[Start Given passage]
Re: Making Vars outer-join aware

From: Richard Guo <guofenglinux(at)gmail(dot)com>
To: Tom Lane <tgl(at)sss(dot)pgh(dot)pa(dot)us>
Cc: Pg Hackers <pgsql-hackers(at)lists(dot)postgresql(dot)org>, "Finnerty, Jim" <jfinnert(at)amazon(dot)com>
Subject: Re: Making Vars outer-join aware
Date: 2022-08-15 08:48:23
Message-ID: CAMbWs480igxj6hTbvD0WEnzT4XJ8hJXg71EVJO_BcQqN90MQuA@mail.gmail.com
Views: Raw Message | Whole Thread | Download mbox | Resend email
Thread:
Lists: pgsql-hackers

On Tue, Aug 2, 2022 at 3:51 AM Tom Lane <tgl(at)sss(dot)pgh(dot)pa(dot)us> wrote:

> Here's a rebase up to HEAD, mostly to placate the cfbot.
> I accounted for d8e34fa7a (s/all_baserels/all_query_rels/
> in those places) and made one tiny bug-fix change.
> Nothing substantive as yet.
[End Given passage]
[Start Given material]
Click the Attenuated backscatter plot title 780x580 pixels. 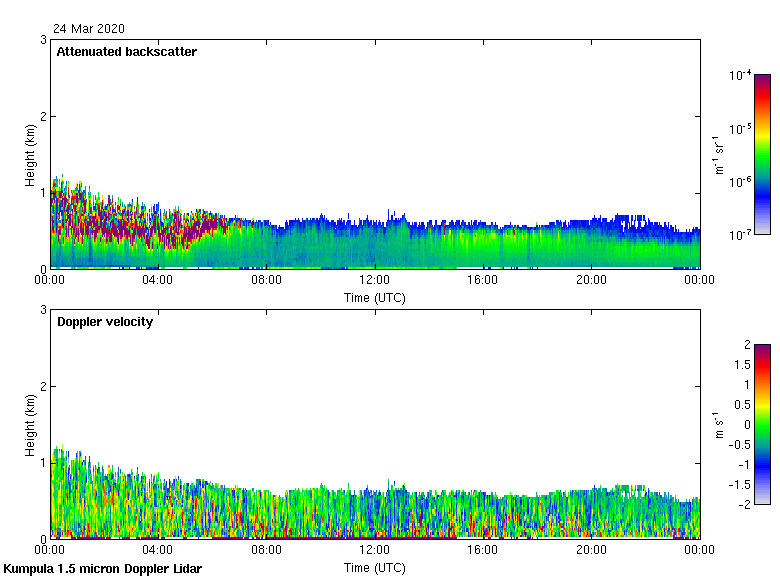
[End Given material]
— Exercise set —
(a) Answer each question from the mailing-list message about making Vars outer-join aware, giving one answer per line:
(i) On what date and at what time was the message sent?
(ii) Which commit does the quoted writer say the rebase accounted for?
(iii) According to the quoted writer, what was the main purpose of the rebase?
(b) Resume the mailing-list message about making Vars outer-join aware, starting right after its last quoted sentence.

— Per-task answers —
(a)
(i) 2022-08-15 08:48:23
(ii) d8e34fa7a
(iii) Mostly to placate the cfbot.

(b)
When we add required PlaceHolderVars to a join rel's targetlist, if the
PHV can be computed in the nullable-side of the join, we would add the
join's RT index to phnullingrels. This is correct as we know the PHV's
value can be nulled at this join. But I'm wondering if it is necessary
since we have already propagated any varnullingrels into the PHV when we
apply pullup variable replacement in perform_pullup_replace_vars().

On the other hand, the phnullingrels may contain RT indexes of outer
joins above this join level. It seems not good to add such a PHV to the
joinrel's targetlist. Below is an example:

# explain (verbose, costs off) select a.i, ss.jj from a left join (b left
join (select c.i, coalesce(c.j, 1) as jj from c) ss on b.i = ss.i) on true;
QUERY PLAN
---------------------------------------------------------
Nested Loop Left Join
Output: a.i, (COALESCE(c.j, 1))
-> Seq Scan on public.a
Output: a.i, a.j
-> Materialize
Output: (COALESCE(c.j, 1))
-> Hash Left Join
Output: (COALESCE(c.j, 1))
Hash Cond: (b.i = c.i)
-> Seq Scan on public.b
Output: b.i, b.j
-> Hash
Output: c.i, (COALESCE(c.j, 1))
-> Seq Scan on public.c
Output: c.i, COALESCE(c.j, 1)
(15 rows)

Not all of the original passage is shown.